Consolidation of payers and providers will be a battle for patients under management and their ability to create greater efficiencies as consolidated organizations. Administrative efficiencies, risk reduction and lower costs of care management are feasible at scale, but coordinating care across a diverse set of care environments can be challenging and systems integration remains difficult. By owning more layers of care, the payers can reduce integration friction. Care coordination in network can be improved and decentralized care environments more effectively leveraged for their individual contributions to cost reduction and improvements to care quality.

We will be watching to see if UNH and Optum can turn this acquisition into a win by leveraging their data, the skill of their services, the quality of their technology, and the ability capitalize on the reduction of organizational barriers.

In this acquisitive environment, the power appears to lie with the payers and other large health brands such as CVS, as most providers have less capital and haven’t been moving as fast.

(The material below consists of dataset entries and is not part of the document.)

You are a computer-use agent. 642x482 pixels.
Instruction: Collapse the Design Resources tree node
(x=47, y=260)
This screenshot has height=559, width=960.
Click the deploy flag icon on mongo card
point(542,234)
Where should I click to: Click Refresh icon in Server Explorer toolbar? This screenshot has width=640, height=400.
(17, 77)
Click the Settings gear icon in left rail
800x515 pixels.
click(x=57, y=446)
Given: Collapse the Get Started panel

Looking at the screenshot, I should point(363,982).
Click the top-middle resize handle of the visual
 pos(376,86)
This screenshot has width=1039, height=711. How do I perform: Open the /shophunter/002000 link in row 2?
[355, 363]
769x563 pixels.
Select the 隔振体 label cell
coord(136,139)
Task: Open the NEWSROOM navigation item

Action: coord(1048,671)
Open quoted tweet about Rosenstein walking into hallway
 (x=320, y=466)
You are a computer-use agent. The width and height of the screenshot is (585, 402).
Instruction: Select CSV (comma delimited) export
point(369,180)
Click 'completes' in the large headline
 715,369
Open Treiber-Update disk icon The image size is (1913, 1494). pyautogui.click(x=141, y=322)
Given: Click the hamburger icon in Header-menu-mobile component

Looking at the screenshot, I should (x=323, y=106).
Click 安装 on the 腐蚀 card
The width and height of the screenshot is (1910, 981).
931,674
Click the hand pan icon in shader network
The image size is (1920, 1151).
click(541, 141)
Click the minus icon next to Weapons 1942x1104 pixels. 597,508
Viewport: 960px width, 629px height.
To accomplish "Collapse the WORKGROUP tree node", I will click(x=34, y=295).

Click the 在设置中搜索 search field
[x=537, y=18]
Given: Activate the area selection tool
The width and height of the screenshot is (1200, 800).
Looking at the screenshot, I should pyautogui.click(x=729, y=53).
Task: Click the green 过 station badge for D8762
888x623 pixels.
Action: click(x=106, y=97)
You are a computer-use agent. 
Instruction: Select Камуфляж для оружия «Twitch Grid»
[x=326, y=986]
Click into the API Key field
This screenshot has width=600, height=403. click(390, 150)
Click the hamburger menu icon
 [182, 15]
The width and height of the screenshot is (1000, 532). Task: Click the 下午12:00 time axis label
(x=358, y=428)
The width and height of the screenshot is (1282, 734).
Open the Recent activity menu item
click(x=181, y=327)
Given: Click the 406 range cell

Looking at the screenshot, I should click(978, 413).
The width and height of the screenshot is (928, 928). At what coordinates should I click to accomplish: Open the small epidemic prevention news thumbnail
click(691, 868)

It is worth evaluating, though, whether partnership or acquisition is the more suitable strategy in this time of flux. We will explore this topic in a Domain Monitor for CAS clients in the upcoming weeks.

As 2018 begins, what is the next big deal on the horizon? How will organizations like Partners HealthCare or Kaiser Permanente respond to acceleration of M&A around them? Will the potential mergers of Dignity and CHI or Providence-St. Josephs and Ascension give provider organizations enough depth and breadth to counter payer M&A moves? We will certainly ask ourselves these questions as these mega-deals continue to unfold in an increasingly convergent provider-payer market.